Crise au Moyen-Orient : impacts économiques et scénarios de marché
Douze jours après le début des frappes massives de la coalition israélo-américaine, l’Iran a adopté une stratégie de coût maximal en frappant les infrastructures pétrolières et gazières des pays du Golfe et en menaçant le trafic sur le détroit d’Ormuz. Les pays du G7, réunis en urgence, ont pris la décision de libérer de manière coordonnée leurs réserves stratégiques de pétrole afin de contenir la prime de risque sur le baril. Ils ont également annoncé qu’ils contribueraient à la protection des tankers en transit et ont formellement sollicité l'Arabie Saoudite et les Émirats arabes unis pour une augmentation rapide de leur production afin de compenser partiellement la perte des exportations iraniennes et les perturbations qataries sur le GNL.
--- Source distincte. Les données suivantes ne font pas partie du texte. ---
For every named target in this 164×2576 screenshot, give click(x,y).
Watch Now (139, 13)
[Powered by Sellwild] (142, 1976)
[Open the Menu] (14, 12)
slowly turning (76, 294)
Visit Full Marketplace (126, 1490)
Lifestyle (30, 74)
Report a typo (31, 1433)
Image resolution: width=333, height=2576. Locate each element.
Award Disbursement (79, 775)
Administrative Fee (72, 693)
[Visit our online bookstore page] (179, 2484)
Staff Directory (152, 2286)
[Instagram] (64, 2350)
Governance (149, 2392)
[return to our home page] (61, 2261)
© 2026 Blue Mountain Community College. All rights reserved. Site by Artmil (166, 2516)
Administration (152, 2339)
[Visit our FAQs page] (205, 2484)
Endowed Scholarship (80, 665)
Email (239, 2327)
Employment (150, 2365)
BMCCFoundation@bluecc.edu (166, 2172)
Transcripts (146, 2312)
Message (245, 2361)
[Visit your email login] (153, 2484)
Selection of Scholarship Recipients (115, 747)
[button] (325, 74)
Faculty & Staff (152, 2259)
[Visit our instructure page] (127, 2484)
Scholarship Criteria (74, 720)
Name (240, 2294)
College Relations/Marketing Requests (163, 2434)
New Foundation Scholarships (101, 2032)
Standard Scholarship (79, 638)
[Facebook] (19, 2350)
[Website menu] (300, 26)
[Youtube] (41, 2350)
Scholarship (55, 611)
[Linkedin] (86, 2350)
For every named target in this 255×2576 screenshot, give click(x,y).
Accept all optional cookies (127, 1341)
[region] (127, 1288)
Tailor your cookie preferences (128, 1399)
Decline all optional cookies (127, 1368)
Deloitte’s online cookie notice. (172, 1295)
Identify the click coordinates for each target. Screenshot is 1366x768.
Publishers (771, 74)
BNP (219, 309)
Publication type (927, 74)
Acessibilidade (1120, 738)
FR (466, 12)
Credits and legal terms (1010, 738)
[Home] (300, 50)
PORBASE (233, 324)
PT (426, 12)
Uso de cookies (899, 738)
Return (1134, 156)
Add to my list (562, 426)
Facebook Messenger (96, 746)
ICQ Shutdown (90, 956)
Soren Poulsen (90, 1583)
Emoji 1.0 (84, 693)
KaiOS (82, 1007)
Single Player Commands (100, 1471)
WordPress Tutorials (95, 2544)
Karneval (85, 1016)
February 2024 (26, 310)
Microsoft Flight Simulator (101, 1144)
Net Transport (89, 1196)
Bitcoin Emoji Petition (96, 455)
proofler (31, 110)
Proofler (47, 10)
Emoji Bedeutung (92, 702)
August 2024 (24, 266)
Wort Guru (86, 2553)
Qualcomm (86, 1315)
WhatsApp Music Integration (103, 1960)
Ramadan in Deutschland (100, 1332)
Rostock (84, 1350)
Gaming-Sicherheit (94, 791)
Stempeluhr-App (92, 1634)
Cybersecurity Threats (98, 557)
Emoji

Un choc stagflationniste mais maîtrisable
Plusieurs facteurs plaident pour une résolution rapide du conflit (3 à 5 semaines) : la préférence de Trump pour une opération aérienne ciblée sans engagement terrestre, le coût politique et économique croissant à l'approche des élections de mi-mandat US, les pressions des pays du Golfe et de la Chine ainsi que l'épuisement progressif des capacités balistiques iraniennes.
Dans cette hypothèse et en l’absence de dommages durables aux infrastructures énergétiques, la hausse des prix du pétrole devrait rester temporaire, permettant aux économies avancées d’absorber le choc sans perturbation majeure. L’inflation en Europe et en Asie en 2026 n’excéderait les prévisions d’avant-conflit que d’environ 0,5 %, les banques centrales maintiendraient leur cap et l’impact sur la croissance réelle du PIB resterait minime.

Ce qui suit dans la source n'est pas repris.